Zero Dark Thirty is no exception. A tense, gripping, and well-made look at the hunt for and raid against Osama bin Laden, the film purports to be based on first hand accounts of the happenings. I can add little to the excellent review by Paul Miller, a veteran of our war in Afghanistan and a former CIA analyst helping in the hunt for Osama bin Laden.
Seriously, read his review.
The always excellent Jessica Chastain stars as a young but driven CIA operative newly arrived in Iraq. Chastain is almost too pretty for the hard-nosed role, but manages to overcome her beauty to create a character one both admires and fears. With no life but the hunt and no passion but her job, she frets, worries, and obsesses over each and every clue that might lead to Big Daddy Bin Laden. More than anything, she feels it in her gut. Tiny clues irritate her like sand in the eye over the course of years. She cannot let go, even in the face of unsupportive bosses or an apathetic Presidential administration.
In the third act, the film morphs into a fast-paced action segment as the raid unfolds. Bigalow is in her element here, tension mixed with subdued emotion and anticlimatic outcomes. In the heat of the moment, soldiers stand mentally outside themselves, watching themselves take out America’s most hated enemy and feeling their own lack of jubilation or sense of momentousness. The glory will come later. In the moment, the team is infused with professionalism and a surreal sense of normalcy.
In the end, death comes with no fireworks or heroic last stands, but with sudden silence.
Bigalow, for all the controversy she’s receiving over the waterboarding scene, deserves credit for her sensitive treatment of someone who deserves no respect, Osama bin Laden. She does not shy away from showing his death, but certainly avoids the jubilation or gloating that would be the hallmark of a lesser director, treating his body with careful avoidance. She clearly made the movie with a global audience in mind and Americans need not cringe thinking of how its tone will play in Europe or the Middle East.
In fact, the movie is very good and a good ambassador for America. Bigalow makes a movie full of nuance and understated emotion that asks all the questions but answers none of them. Some of the controversy comes from this insistence by Bigalow that audiences think for themselves. She neither condones nor condemns the waterboarding and other techniques that some view as unacceptable torture, something that seems to have the anti-interrogation, anti-war forces in a frenzy. They demand a heavy handed denunciation.
The movie is a gripping, fascinating ride through the world of those who serve on the front lines of information gathering and intelligence work. Their lives are a series of videotapes in small rooms, files on computers, voice recordings, interspersed with the threat of violence that infuses those prosaic data points with meaning.
Neither does Bigalow forget or minimize what is being fought.
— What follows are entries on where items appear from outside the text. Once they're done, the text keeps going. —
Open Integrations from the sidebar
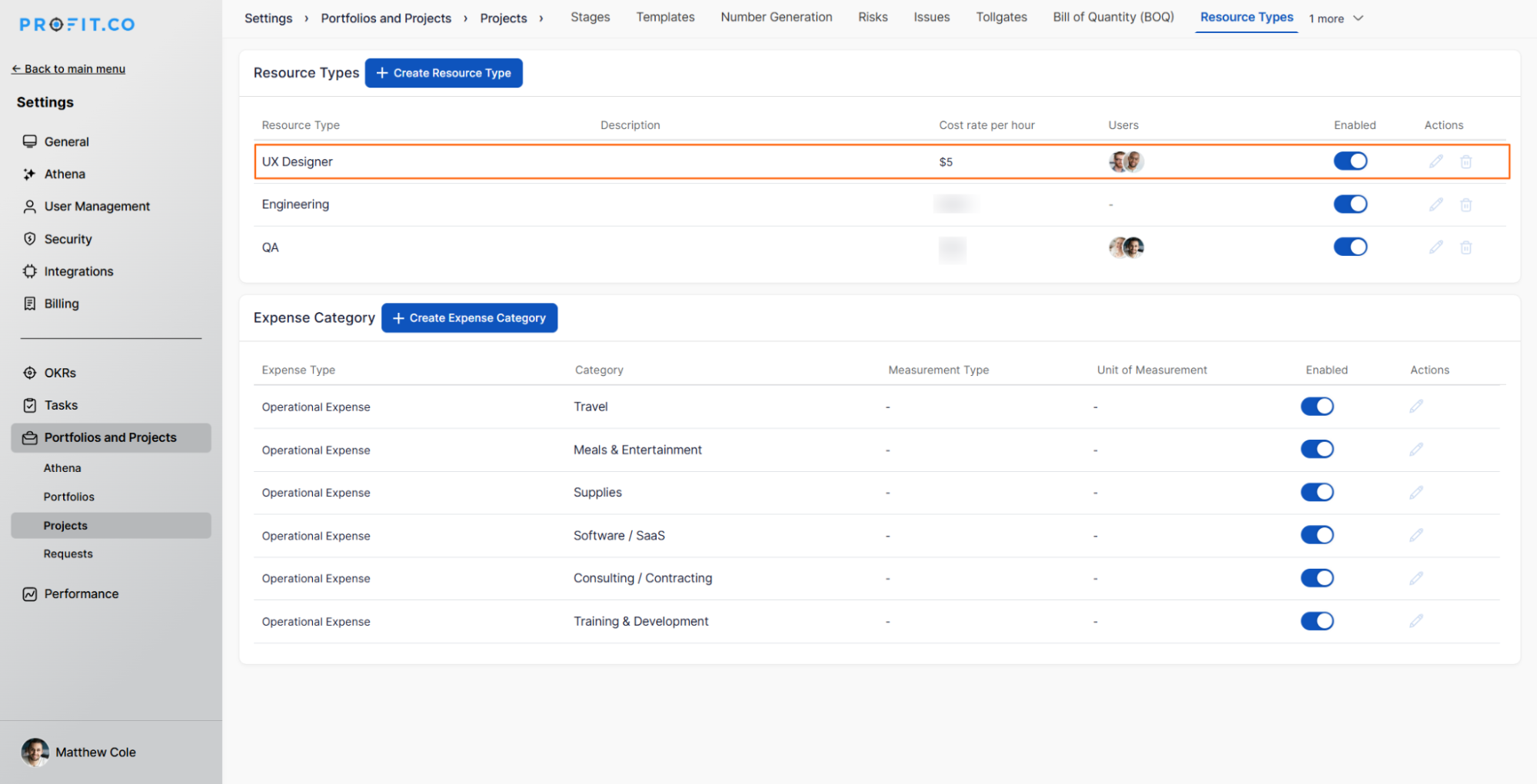This screenshot has width=1537, height=784. point(78,271)
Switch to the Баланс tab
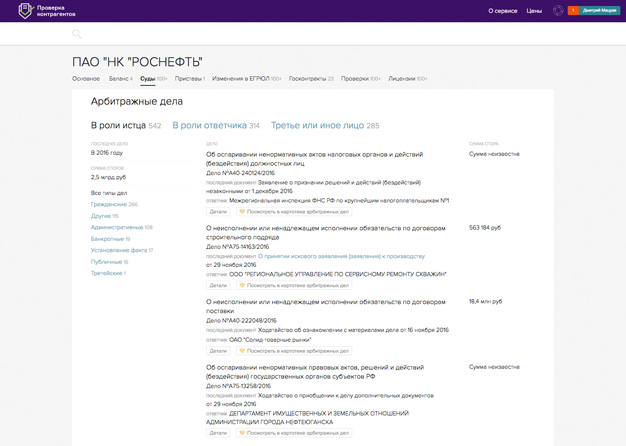 click(x=121, y=79)
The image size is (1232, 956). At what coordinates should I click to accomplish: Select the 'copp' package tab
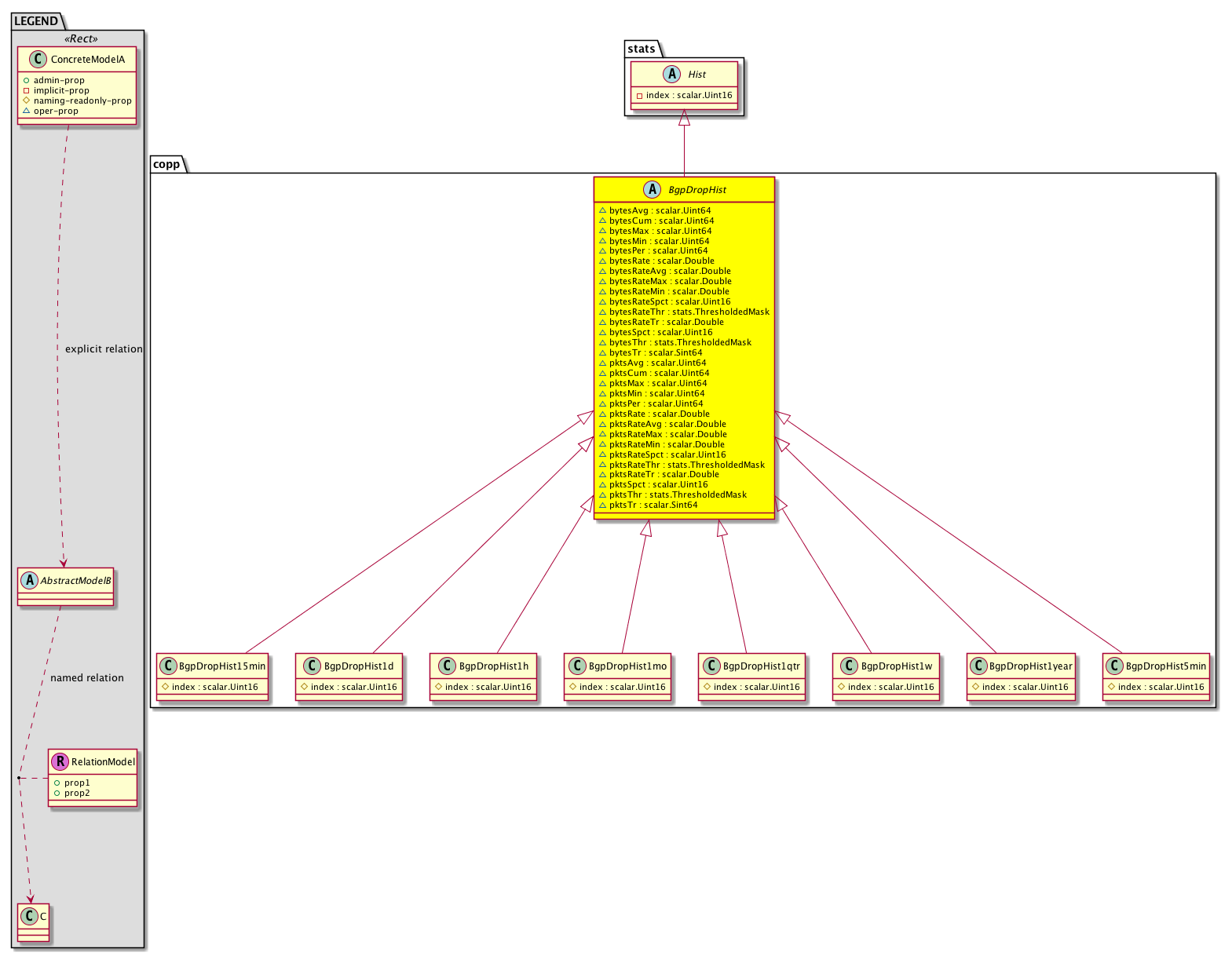(166, 164)
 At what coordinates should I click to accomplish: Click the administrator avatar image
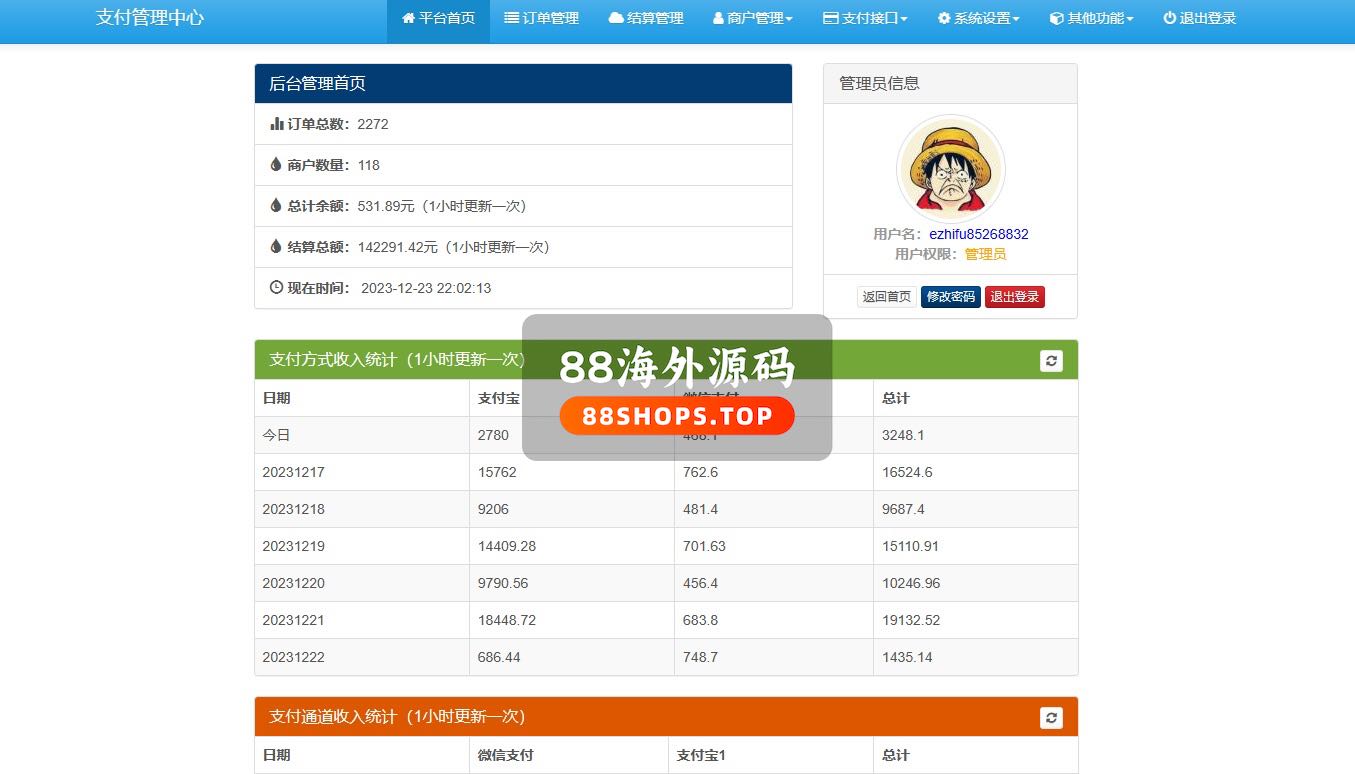[950, 169]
The movie opens chillingly, with disembodied voices crying out panic, fear, and love: The last calls of the victims of 9/11. As the intelligence agents and soldiers fight on, they are horrified and frustrated by the attacks they could not stop: The London bombings of 2005, attacks against Western targets in the Middle East, and most immediate to the film, the suicide bomber who killed agents in 2009 at Khowst, a CIA base.
While the controversy rages, the movie stands as a tribute to Americans who quietly and doggedly work impossibly faint leads to prevent future attacks and to seek justice for past attacks. One cannot leave the theater without increased respect for them.
In that, as well as in creating good entertainment, Kathryn Bigalow succeeds very well. This is one of the best movies of the year.